For the longest time I didn’t like salads.  Then I went to France…. and that changed.  I’m not sure why/how the salads there taste so much better.  I make my salads differently now, and I even look forward to them.

One of my favorite salads was at a seaside cafe in Cassis (I think).  I was going to get a pizza but l noticed some of our neighbors has this wonderful looking salad with an exquisite thin slice of meat on it.  It was ham, but definitely not something from Oscar Mayer (no offense Oscar Mayer—my husband really loves your bologna!).  So I order “une salad avec jambon,” and that was a good salad.

Image

I made a salad this weekend that sort of reminded me of that wonderful lunch.

Here are the components:

1.  Lettuce: I like Boston or Butterhead.  Enough crunch without the bitterness  On head is enough to two large salads or four small side salads.

2.  Tomato:  not to sound like a snob, but in season local really does taste better.

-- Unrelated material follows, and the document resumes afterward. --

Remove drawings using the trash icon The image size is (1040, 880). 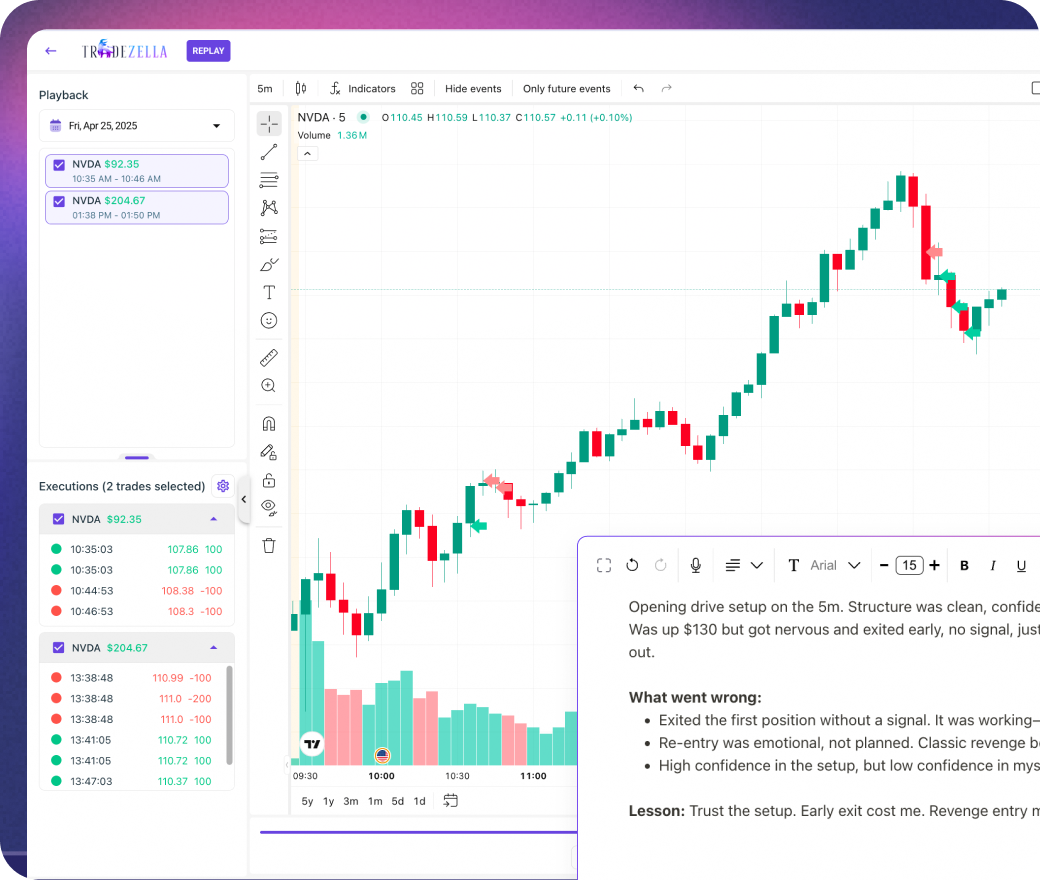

Back yard even more so (unfortunately my plant is just too tired…).

3. Boiled egg: excellent inexpensive source of protein, and always yummy.

4.  Black olives:  if you have a nice grocery store with a sort of “bulk” section, you could get just a few really good ones.  You don’t need a lot.

5. Croutons:  I bought them for years then Mark Bittman convinced me to try making my own.  I do now, it’s totally easy and do able.  Add olive oil, cubes of day old bread, and a smashed garlic clove to a pan pre-heated to medium-low.  I add salt + Italian dried herbs. Add more oil if needed (the seasonings should stick).  I then work on the rest of the salad, keeping an on on my pan to make sure nothing burns and occasionally giving a stir. It’s done when it’s toasted like croutons (only should take a few minutes). Today I used a bun I got for like 50 cents from the soup section of the grocery store yesterday. Brioche…yum.

Image

6.  PROSCIUTTO: BEST PART OF THE SALAD. Prosciutto is awesome.  It can also be expensive, if you have a deli section with people and a counter that sells you this– use them.  I only use one thin slice per salad; which wasn’t expensive at all.

7. Dressing:  minced garlic (I used a piece from my crouton pan so it was a little cooked), Dijon mustard, extra virgin olive oil, red wine vinegar, salt and pepper.  My oil to vinegar is like a 3: 1 ratio.  Everything else is a very small amount.

And Enjoy!  It sounds like a lot to do but really isn’t and is well worth the extra effort.